I kiss my husband goodbye as he leaves for a ten-day business trip and feel the loneliness set in as soon as he backs out of the driveway.
The sky looks gray and gives me an unsettled feeling. A dear friend's little boy just broke his leg. And another sweet friend is having a double mastectomy tomorrow. I want to help without too much hovering.
Yet, there are happy things to look forward to as well. My cute younger sister flies in tonight for a week of fall festivities. The air is turning crisp and the leaves are starting to fall. A package with Halloween costumes arrives in the mail.
What can I do to nourish my children and comfort myself? Help my friends in their trials? Welcome a favorite guest? Celebrate the beginning of a wonderful new season?
I know just the thing...a pot of homemade chicken noodle soup. The soup that has nourished and comforted and welcomed and celebrated for at least four generations in our family.
Tradition has it that my great-grandmother, Adelilah, worked all day plucking poultry during the Depression so that she could bring home a chicken for her own family at the end of the day. I picture her stirring it on the stove as her little ones slide on the hardwood floors in their hollow living room. Empty, because the bank had just come to take away the family's pretty new furniture.
In those days, I'm sure Great-grandma wasn't too worried about calories or carbs. Probably just wanted to stretch the soup as far as it would go. I've heard she was a wonderful baker and picture her tenderly baking loaves of fresh bread to go with the hot soup.
I wonder if Great-grandma served chicken noodle soup to her oldest son when he got sick. Did her tears salt the broth after his funeral? Or when her younger two sons went off to war? I'll bet the soldier boys missed her cooking and felt that all was well when they could finally come home and eat a bowl of chicken soup at the family table.
Great-grandma passed the recipe on to her new daughter-in-law, my Grama June. I picture Grama stirring the pot in her yellow kitchen while the kids watched "I Love Lucy" and "The Dick Van Dyke Show" after school.
I'm sure Grama served the soup in exquisite blue and white china bowls, with a crisp side salad and some kind of fancy seeded roll. Martha Stewart could've learned a thing or two from Grama June.
Did Grama roll her eyes across the table as her oldest daughter and son tormented the littlest sister about the imaginary orange spot on the back of her head? I'm sure being a dutiful daughter-in-law she followed the recipe perfectly. But, knowing Grampa, he probably teased her about "not quite measuring up" to his mother's version and would have shaken in a whole lot of extra salt.

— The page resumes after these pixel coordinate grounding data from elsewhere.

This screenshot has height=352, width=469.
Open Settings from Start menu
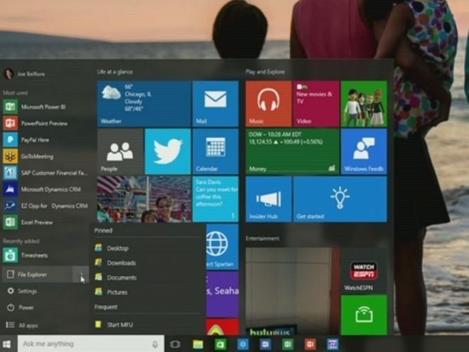28,291
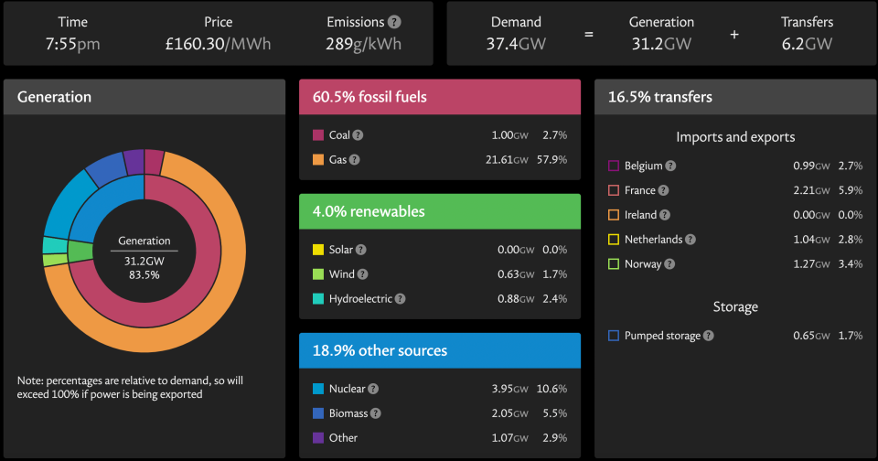Select the 4.0% renewables header
Viewport: 878px width, 461px height.
pos(440,211)

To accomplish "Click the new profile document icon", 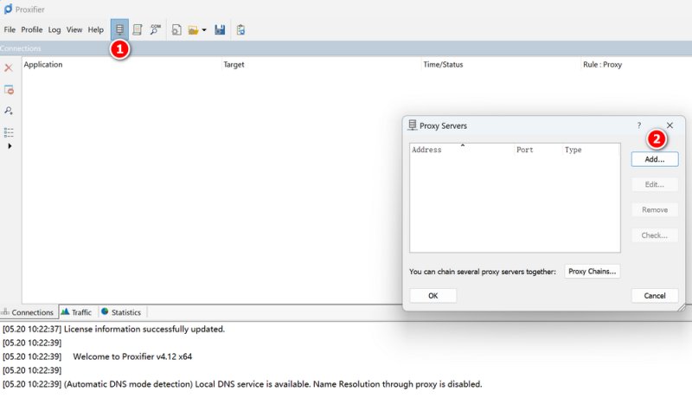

June's tormenting oldest daughter grew up to be my mom, Marty. I remember Mom making chicken noodle soup for company, for birthday celebrations and to take to sick friends. Watching her, I learned to measure the cream in half an eggshell and roll the noodles with a pizza cutter.
The smell of Mom's chicken soup warmed up any house and made it a home. When our family had moved to another country far away and were feeling homesick and lonely, Mom lit the gas range in that funny, damp kitchen and stirred up her magic potion. Looking back, I think she must have been as comforted making the soup as we all were eating it.
I tried my hand at soup making as a new bride. Surprisingly, it was not as easy as Mom always made it look! I learned that one cannot make a rich, delicious chicken stock by simply boiling boneless, skinless breasts. And I learned not to get my feelings hurt when my new husband sacreligiously crushed a whole sleeve of saltines in the bowl and proceeded to eat the whole thing with a (gasp) fork!
After a few years' trial and error, I have made my own (healthier) adjustments to the family recipe. I use skim milk instead of cream and add a whole bunch of chopped carrots and celery so my kids get an extra serving of vegetables. Sometimes, in a pinch, I use canned chicken broth and chop up those skinless, boneless breasts. But I always make the noodles from scratch and I always serve myself a big mugful before dinnertime. Just to make sure it tastes ok.
The phone rings. It's Jake's teacher. She got my message about our rough morning and is just calling to say that he's doing fine and the day is going very well. Wow! Such a great teacher. How can I thank her for all that she does? Hmmm...maybe a Gladware bowl of homemade chicken soup!